Biochemical quantification of virion-associated CA-SP1 in BVM-resistant clones expressing either WT or PIR PR. Viral lysates were prepared, and the percent CA-SP1 was calculated as indicated in the Fig. 2 legend. Error bars indicate standard deviations (n ≥ 3). ANOVA was performed as described in the Fig. 2 legend. **, P < 0.01; *, P < 0.05.

FIG. 4.

PIR and BVM resistance mutations synergize to delay virus replication. Jurkat T cells were transfected with the indicated BVM-resistant CA (A) or SP1 (B) mutants expressing either WT PR (closed symbols) or PIR PR (open symbols) and were cultured without BVM (blue circle) or with 50 ng/ml (red triangle) or 1 μg/ml (green square) BVM. Cells were split every 2 days, and supernatants were reserved at each time point for RT analysis. Results shown are representative of four independent experiments.

FIG. 5.

Replication kinetics of the SP1-A3V mutant coupled with the PIR changes.
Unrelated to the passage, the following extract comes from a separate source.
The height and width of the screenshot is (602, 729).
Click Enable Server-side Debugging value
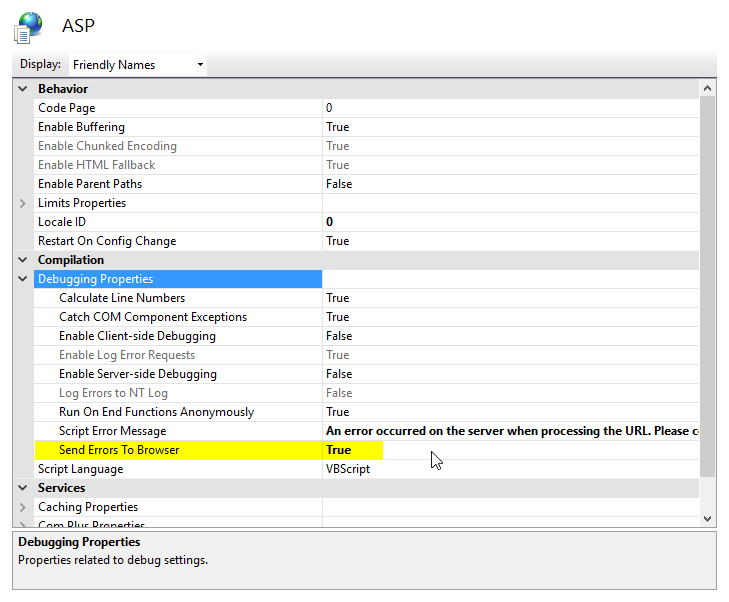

Jurkat T cells were transfected with WT pNL4-3 (closed symbols), pNL4-3/PIR, or pNL4-3/A3V PIR. (A) Cultures were maintained either without BVM (blue symbols) or with 1 μg/ml BVM (green symbols). (B) Cultures were maintained in no BVM (blue circle), 50 ng/ml (red triangle) BVM, or 1 μg/ml (green square) BVM. Cells were split every 2 days, and supernatants were reserved at each time point for RT analysis. Virus from the SP1-A3V PIR flask (A) was harvested on day 44 and used to infect fresh Jurkat T cells (B). DNA was extracted at peak RT activity, and the Gag-PR coding region was PCR amplified and sequenced.

FIG. 6.

PIR changes in PR delay the development of BVM resistance. Ten Jurkat flasks each were transfected with WT pNL4-3 (red) or pNL4-3/PIR (blue) and cultured in parallel in the presence of 50 ng/ml BVM. Cells were split every 2 days, and supernatants were reserved at each time point for RT analysis. DNA was extracted at peak RT activity, and the Gag-PR coding region was PCR amplified and sequenced.